The Fink Tank column became a weekly item, and Liverpool’s now head of research, Dr Graham, was among those behind the heavy lifting on its content.
Boehly, for his own part, has been likened by one ally to the boardroom equivalent of Chelsea’s 37-year-old defender Thiago Silva, arguing he is “always two or three steps ahead of the competition”. Boehly is among those who believe football is only part of the way through a revolution in using data to enhance recruitment and performance.
He also sees sports teams as media-rights businesses and is among a growing number who believe the Premier League is destined one day to move to a more direct consumer relationship with supporters rather than broadcasting via a third-party television company.
This switch would likely mean more money for the biggest clubs with the largest fanbases, while there may also be the potential for major streaming services such as Amazon, Netflix and Disney to fully invest in the market.
Premier League, TV rights
Potential Chelsea investors believe there is potential in a Premier League streaming service (Photo: Frank Augstein/Pool/Getty Images)
The continued potential for growth in the international media-rights market has been mentioned by sources close to several bids, as well as avenues the investors believe they can unlock in their home continent.
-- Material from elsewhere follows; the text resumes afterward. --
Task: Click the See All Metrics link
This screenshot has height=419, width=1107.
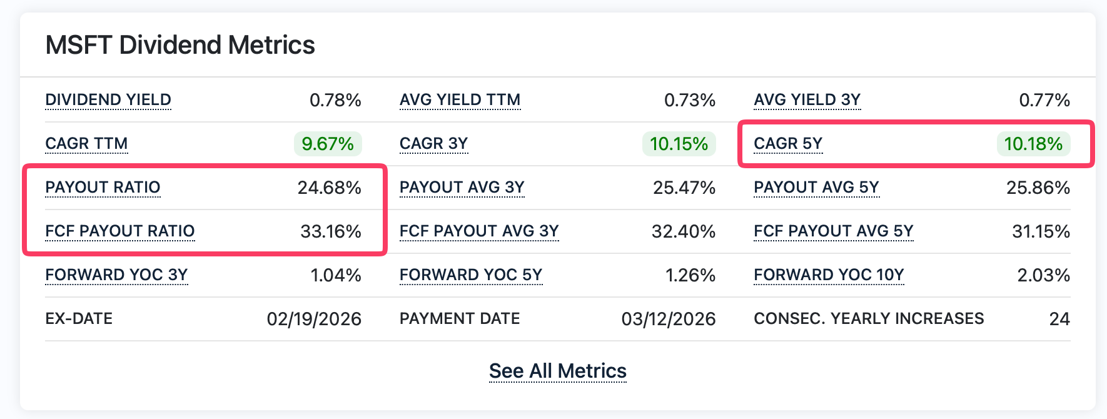Action: click(557, 371)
Additionally, Premier League clubs are studying how Formula 1 motor racing revitalised interest and gained new audiences via its Drive To Survive documentary series and will be looking at different ways it can own and monetise the access to the most dramatic moments the sport has to offer.
And that’s all before you get onto the world of cryptocurrencies, NFTs (non-fungible tokens) and the metaverse which, love it or loathe it, now forms a substantial part of the commercial revenue stream for many major clubs across Europe.
Intriguingly, The Athletic has also learnt that several owners of Premier League clubs have been encouraged by the level of interest shown in Chelsea and the amount of money on offer for a club with a poor stadium, at least relative to many of its major rivals, that is in a distressed state and requires a fast sale.
The fear from some owners elsewhere was that this episode could culminate in a fire-sale at a bargain price, which may have created a low benchmark for leading Premier League clubs.
Valuations between £2 billion and £3 billion, however, have offered a reminder of the scarcity value of successful English clubs and this, ultimately, is why Americans are stampeding to buy Chelsea.